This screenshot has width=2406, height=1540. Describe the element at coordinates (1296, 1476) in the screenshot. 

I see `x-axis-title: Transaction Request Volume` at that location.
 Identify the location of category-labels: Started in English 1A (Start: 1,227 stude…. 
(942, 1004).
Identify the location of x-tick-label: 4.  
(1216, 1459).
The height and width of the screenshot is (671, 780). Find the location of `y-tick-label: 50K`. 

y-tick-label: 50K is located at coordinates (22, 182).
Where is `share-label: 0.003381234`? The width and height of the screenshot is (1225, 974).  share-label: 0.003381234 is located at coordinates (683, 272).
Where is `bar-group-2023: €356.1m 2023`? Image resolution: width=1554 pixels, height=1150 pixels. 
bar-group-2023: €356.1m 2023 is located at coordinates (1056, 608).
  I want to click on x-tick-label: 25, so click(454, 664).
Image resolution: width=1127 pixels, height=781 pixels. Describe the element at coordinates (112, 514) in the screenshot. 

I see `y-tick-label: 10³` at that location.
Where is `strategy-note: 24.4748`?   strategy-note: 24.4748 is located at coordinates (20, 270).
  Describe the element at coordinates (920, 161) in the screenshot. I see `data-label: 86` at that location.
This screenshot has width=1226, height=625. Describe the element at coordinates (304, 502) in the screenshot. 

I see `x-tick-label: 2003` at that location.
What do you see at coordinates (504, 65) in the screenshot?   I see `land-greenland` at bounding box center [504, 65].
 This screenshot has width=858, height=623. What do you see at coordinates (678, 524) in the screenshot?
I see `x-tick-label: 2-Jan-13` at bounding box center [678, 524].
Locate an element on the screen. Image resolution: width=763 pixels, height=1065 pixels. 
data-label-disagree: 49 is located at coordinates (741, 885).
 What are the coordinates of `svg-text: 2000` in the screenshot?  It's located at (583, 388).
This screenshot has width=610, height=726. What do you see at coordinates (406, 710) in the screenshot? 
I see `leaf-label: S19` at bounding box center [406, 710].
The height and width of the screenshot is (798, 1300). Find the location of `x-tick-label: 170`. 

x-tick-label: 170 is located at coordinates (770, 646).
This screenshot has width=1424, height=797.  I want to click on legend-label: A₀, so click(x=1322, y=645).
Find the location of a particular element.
----
REQUEST: Put the items, from their first line up to and including the line with "coordinates (683, 272).", into a Markdown table with the columns Row and Line. Give each line a row number and leave out blank lines.

OUTPUT FOR THIS TASK:
| Row | Line |
|---|---|
| 1 | This screenshot has width=2406, height=1540. Describe the element at coordinates (1296, 1476) in the screenshot.  |
| 2 | I see `x-axis-title: Transaction Request Volume` at that location. |
| 3 |  Identify the location of category-labels: Started in English 1A (Start: 1,227 stude….  |
| 4 | (942, 1004). |
| 5 | Identify the location of x-tick-label: 4.   |
| 6 | (1216, 1459). |
| 7 | The height and width of the screenshot is (671, 780). Find the location of `y-tick-label: 50K`.  |
| 8 | y-tick-label: 50K is located at coordinates (22, 182). |
| 9 | Where is `share-label: 0.003381234`? The width and height of the screenshot is (1225, 974).  share-label: 0.003381234 is located at coordinates (683, 272). |